▶ **Anweisung a**
Welcher Anteil der Gesamtemissionen der Energie- und Versorgungswirtschaft entsteht laut dem Text über Nachhaltigkeit im Einkauf von Energieversorgern innerhalb der Lieferkette?

▶ **Dokument**
------------------------------
In Kürze treten drei neue Regelwerke für den Einkauf von Energieversorgern in Kraft oder gelten bereits: Seit Beginn 2022 die EU-Taxonomie-Verordnung, die geplante Corporate Sustainability Reporting Directive sowie das deutsche Lieferkettensorgfaltspflichtengesetz.

Von den befragten deutschen und österreichischen Versorgern setzt rund ein Viertel (26 Prozent) regulatorische Vorhaben zur Nachhaltigkeit um, wobei ein weiteres Viertel (25 Prozent) die Umsetzung plant. Ebenfalls gut jedes vierte Unternehmen veröffentlicht einen Nachhaltigkeitsbericht (28 Prozent) – eines von zehn Unternehmen aus freien Stücken.

Mehr als drei Viertel (78 Prozent) der Versorgungsunternehmen treiben ihre nachhaltige Transformation systematisch voran: Ein Drittel (33 Prozent) hat seine Nachhaltigkeitsagenda in der Unternehmensstrategie verankert. Weitere 16 Prozent verfügen ebenfalls über eine solche Agenda und 29 Prozent entwickeln sie zurzeit.

Dekarbonisierung des Einkaufs rückt auf die Nachhaltigkeitsagenda

Von den Gesamtemissionen der Energie- und Versorgungswirtschaft entstehen aktuell 13 Prozent innerhalb der Lieferkette. Bleibt die absolute Menge dieser Emissionen in den kommenden Jahren der Energiewende gleich, wird sie anteilig zu einer der größten Positionen des gesamten Treibhausgasausstoßes werden. Daher verfolgen bei 37 Prozent der Versorgungsunternehmen die Einkaufs- und Nachhaltigkeitsabteilungen gemeinsam das Ziel, die Emissionen auch im Einkauf zu reduzieren und weitere Nachhaltigkeitsziele zu erreichen.

Die wirtschaftlichen und politischen Rahmenbedingungen für Nachhaltigkeitsmaßnahmen im Einkauf bzw. in der Materialwirtschaft ihres Unternehmens sieht die Mehrheit der Befragten kritisch: 61 Prozent von ihnen nehmen hier Herausforderungen wahr. Dennoch hat mehr als die Hälfte (51 Prozent) bereits neue Nachhaltigkeitsmaßnahmen im Einkauf angedacht.
------------------------------
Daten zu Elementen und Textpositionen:
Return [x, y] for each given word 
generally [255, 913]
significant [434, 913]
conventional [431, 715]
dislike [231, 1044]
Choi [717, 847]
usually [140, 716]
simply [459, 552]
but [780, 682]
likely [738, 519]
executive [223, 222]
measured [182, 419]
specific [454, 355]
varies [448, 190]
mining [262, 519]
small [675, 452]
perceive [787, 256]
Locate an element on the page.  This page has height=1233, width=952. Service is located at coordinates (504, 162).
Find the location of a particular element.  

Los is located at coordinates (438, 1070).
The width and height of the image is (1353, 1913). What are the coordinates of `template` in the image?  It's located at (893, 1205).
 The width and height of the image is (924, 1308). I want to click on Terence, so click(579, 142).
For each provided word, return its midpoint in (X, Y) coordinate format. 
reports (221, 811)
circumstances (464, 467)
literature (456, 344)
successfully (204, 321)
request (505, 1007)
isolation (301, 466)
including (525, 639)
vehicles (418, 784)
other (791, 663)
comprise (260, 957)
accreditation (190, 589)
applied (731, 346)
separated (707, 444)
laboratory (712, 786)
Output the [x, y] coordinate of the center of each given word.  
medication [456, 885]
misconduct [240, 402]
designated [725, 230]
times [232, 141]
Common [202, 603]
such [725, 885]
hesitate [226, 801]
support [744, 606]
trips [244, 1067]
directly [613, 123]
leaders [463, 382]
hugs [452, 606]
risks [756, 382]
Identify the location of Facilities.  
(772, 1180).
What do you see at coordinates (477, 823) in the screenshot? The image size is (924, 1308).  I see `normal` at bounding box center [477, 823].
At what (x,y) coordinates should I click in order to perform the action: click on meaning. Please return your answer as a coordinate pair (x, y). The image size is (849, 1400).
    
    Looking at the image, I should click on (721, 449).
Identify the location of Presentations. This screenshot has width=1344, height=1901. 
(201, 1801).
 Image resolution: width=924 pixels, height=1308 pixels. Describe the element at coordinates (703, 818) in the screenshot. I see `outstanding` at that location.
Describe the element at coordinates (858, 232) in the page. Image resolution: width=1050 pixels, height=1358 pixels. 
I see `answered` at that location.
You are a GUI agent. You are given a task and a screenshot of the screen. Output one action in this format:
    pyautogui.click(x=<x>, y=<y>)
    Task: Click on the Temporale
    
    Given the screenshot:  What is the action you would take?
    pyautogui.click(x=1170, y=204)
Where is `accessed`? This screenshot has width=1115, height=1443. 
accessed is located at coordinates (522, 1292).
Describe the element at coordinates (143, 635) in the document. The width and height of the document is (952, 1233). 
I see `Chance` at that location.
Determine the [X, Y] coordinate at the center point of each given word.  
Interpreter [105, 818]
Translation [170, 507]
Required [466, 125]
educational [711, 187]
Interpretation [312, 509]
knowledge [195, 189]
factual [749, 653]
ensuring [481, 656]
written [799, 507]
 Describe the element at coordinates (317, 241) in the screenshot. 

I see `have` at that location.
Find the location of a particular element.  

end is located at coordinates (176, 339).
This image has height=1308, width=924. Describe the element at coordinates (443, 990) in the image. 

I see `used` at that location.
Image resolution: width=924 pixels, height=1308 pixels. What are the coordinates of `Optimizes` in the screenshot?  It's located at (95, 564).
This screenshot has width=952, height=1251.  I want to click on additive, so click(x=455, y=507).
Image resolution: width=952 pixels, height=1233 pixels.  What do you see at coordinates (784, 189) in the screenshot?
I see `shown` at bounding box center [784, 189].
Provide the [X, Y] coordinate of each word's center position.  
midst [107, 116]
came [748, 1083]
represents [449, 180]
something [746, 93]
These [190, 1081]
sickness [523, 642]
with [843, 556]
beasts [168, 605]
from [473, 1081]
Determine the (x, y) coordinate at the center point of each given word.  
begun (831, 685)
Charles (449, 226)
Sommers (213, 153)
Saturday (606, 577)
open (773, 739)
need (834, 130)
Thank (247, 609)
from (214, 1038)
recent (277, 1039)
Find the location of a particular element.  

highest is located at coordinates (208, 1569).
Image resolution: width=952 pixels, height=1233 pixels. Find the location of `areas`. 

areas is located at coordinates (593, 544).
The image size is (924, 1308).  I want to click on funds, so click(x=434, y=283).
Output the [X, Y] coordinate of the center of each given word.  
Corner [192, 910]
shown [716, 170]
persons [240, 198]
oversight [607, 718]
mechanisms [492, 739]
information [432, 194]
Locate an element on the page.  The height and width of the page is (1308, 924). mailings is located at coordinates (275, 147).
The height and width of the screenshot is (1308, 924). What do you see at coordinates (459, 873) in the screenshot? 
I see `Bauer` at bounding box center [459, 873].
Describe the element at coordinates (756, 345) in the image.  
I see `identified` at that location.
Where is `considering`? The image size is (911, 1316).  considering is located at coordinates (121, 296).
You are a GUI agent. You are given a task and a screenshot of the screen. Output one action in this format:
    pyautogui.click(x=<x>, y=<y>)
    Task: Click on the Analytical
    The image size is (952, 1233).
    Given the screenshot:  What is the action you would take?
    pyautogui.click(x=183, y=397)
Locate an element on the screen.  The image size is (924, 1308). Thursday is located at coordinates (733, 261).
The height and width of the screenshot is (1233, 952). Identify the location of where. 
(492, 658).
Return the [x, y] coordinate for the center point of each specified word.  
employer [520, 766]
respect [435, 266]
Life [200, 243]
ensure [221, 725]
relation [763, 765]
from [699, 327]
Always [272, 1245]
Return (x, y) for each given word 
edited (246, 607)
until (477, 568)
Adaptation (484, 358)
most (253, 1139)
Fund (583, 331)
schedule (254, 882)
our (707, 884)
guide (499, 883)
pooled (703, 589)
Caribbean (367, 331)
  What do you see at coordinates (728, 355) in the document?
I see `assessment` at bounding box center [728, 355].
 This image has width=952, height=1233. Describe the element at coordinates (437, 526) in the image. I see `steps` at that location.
------------------------------
▶ **Anweisung b**
Gib aus den Zeilen nach dem Text alles unverändert wieder, von der Zeile mit "such [725, 885]" bis hinunter zur Zeile mit "What do you see at coordinates (477, 823)", beide eingeschlossen.

▶ **Fertige Antwort a**
13 Prozent

▶ **Fertige Antwort b**
such [725, 885]
hesitate [226, 801]
support [744, 606]
trips [244, 1067]
directly [613, 123]
leaders [463, 382]
hugs [452, 606]
risks [756, 382]
Identify the location of Facilities.  
(772, 1180).
What do you see at coordinates (477, 823) in the screenshot? The image size is (924, 1308).  I see `normal` at bounding box center [477, 823].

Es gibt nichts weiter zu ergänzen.